Houssaiky and Abulhassan were quickly convicted in the press. "I went to our cell," Houssaiky remembers. "The inmates showed us on TV, there was a line going across the screen [saying], Is This an Act of Terrorism at Work?" Yet within a week of their arrest, it became clear to prosecutors that there was no evidence linking either student to terrorism. Returning home to Dearborn, Houssaiky and Abulhassan called a press conference to denounce the "paranoia and xenophobia that is gripping the country." To Houssaiky, the fact that he and his friend were cleared of all charges is no comfort. "The media made us into animals," he says. "This is going to stick to us the rest of our lives."

The persecution of Houssaiky and Abulhassan--two former high school football stars--underscores the sense of besiegement felt widely in this community of 35,000. Dearborn has been a magnet for Arab and Iranian immigrants for more than 100 years, and its streets and storefronts proudly display the signs of Middle Eastern-American culture: Mosques and community centers sit peacefully next to McDonald's and Burger King along Dearborn arteries like Schafer Road and Warren Avenue. Yet over the past few months, and particularly during the Lebanon war, the Justice Department and the FBI have increasingly put Dearborn under collective suspicion. Nearly thirty people in the Dearborn area have been indicted on often-flimsy charges related to terrorism in the past three years, and more than half of them have been accused in the past four months. Assistant US Attorney Kenneth Chadwell, who heads the Justice Department's efforts to investigate terrorism connections in Dearborn, told the Chicago Tribune in late July, "The question is: Are they loyal to the US or to this terrorist group Hezbollah?"
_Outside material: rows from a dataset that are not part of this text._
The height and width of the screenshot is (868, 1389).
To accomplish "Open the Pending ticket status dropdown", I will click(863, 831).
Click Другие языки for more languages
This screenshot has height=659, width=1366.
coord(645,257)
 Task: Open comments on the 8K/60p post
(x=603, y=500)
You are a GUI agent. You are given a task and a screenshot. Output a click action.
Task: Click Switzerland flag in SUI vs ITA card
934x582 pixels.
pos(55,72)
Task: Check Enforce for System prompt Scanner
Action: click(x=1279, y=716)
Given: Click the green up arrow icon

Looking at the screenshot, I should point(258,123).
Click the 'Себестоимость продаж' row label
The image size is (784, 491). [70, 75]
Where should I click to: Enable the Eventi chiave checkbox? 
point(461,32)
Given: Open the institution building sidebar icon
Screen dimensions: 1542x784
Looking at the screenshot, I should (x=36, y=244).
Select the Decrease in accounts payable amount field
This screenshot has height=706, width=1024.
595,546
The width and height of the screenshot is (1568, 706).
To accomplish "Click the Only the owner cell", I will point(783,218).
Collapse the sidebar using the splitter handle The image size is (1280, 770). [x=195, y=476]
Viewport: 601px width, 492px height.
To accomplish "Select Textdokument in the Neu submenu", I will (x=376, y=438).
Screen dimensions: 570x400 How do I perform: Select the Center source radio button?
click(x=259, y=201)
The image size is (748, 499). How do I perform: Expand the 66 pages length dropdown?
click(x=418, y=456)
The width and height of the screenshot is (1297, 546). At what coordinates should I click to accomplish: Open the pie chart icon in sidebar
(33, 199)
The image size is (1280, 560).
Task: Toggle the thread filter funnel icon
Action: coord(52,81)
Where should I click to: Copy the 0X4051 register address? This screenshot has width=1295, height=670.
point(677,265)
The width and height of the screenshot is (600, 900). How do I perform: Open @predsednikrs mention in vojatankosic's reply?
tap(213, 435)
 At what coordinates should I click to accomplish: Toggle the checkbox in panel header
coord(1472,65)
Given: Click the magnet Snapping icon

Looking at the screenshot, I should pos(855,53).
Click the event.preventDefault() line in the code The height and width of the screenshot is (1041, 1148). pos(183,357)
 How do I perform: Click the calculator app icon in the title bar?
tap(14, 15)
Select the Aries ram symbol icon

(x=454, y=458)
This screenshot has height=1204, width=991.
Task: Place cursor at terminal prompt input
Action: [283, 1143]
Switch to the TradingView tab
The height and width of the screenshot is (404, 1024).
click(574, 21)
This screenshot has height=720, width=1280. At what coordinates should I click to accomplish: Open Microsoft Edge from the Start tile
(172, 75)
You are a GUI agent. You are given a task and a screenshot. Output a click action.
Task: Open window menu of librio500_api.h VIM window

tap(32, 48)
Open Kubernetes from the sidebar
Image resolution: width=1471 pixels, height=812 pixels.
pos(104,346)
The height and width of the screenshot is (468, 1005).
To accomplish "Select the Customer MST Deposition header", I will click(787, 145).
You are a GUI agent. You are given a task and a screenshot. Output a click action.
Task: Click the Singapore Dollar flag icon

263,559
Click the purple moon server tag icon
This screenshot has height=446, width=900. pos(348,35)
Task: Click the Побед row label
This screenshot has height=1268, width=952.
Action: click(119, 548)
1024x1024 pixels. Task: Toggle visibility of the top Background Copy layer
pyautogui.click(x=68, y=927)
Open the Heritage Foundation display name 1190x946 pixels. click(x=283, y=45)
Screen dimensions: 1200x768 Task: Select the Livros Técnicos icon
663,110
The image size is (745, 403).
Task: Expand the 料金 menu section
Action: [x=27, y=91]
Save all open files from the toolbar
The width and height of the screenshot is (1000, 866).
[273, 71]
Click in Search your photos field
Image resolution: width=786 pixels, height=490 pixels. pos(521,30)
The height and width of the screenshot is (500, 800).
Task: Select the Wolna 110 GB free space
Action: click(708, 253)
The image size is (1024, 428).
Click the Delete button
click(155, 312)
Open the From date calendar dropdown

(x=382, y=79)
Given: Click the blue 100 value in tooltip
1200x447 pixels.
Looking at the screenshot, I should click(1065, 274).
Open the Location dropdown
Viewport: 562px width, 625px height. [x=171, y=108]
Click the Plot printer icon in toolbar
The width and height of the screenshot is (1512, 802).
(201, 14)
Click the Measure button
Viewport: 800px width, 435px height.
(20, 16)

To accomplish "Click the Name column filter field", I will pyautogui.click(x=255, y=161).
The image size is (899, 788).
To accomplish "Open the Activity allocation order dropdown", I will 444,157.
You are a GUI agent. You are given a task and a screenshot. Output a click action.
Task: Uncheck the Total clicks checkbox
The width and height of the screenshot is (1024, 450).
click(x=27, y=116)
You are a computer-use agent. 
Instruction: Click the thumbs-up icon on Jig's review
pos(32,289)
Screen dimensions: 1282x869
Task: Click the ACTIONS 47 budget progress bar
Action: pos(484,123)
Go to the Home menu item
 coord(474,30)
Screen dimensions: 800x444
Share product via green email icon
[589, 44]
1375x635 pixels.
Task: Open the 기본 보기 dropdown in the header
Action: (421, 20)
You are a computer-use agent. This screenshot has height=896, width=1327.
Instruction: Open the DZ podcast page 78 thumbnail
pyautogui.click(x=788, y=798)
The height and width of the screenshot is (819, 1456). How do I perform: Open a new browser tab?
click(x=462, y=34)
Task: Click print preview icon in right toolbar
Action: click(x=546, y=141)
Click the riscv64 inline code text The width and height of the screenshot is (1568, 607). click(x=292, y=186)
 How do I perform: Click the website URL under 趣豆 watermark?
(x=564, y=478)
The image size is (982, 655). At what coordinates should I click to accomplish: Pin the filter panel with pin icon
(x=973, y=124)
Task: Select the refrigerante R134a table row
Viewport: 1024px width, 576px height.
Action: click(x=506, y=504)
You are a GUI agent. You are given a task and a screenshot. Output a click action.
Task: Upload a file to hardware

The answer Dearborn gives is that it's loyal to both, in much the same way that many American Jews are Americans first, with a sentimental attachment to Israel. There is no doubt that much of Dearborn's Muslim community, many of whom are Lebanese, Iraqi and Iranian Shiites, is sympathetic to Hezbollah, which the State Department designates as a terrorist organization. Some have gone beyond passive support. In March the US Attorney's office indicted eighteen men for funneling profits from a Dearborn-operated cigarette-smuggling ring to Hezbollah, two of whom have pleaded guilty.

But most community leaders consider support for Hezbollah a derivative of Lebanese and Shiite identity, indicating support for resistance to Israel, not for terrorism. "Certainly there were a number of individuals, especially over the thirty-three days of the Israeli invasion of Lebanon, who spoke very much in support of [Hezbollah], but they weren't speaking in favor of the kidnapping of the two Israeli soldiers as much as they were speaking in favor of the sole institution there assisting the country during the invasion," says Noel Saleh, president of the Arab Community Center for Economic and Social Services. "'Hezbollah' means in the West different things than it means in the East," adds Mohammed Elahi, the Iranian-born imam of Dearborn's Islamic House of Wisdom. "Muslims on the whole, especially Shiites, but even Sunnis, support the resistance in Lebanon." Indeed, on a recent visit to Dearborn only days after the cease-fire took effect, I saw the red, white and green Lebanese flag everywhere--on shop windows, residential flagpoles and bumper stickers--but the yellow flag of Hezbollah was nowhere to be found.


Digg!

Spencer Ackerman is an associate editor at The New Republic.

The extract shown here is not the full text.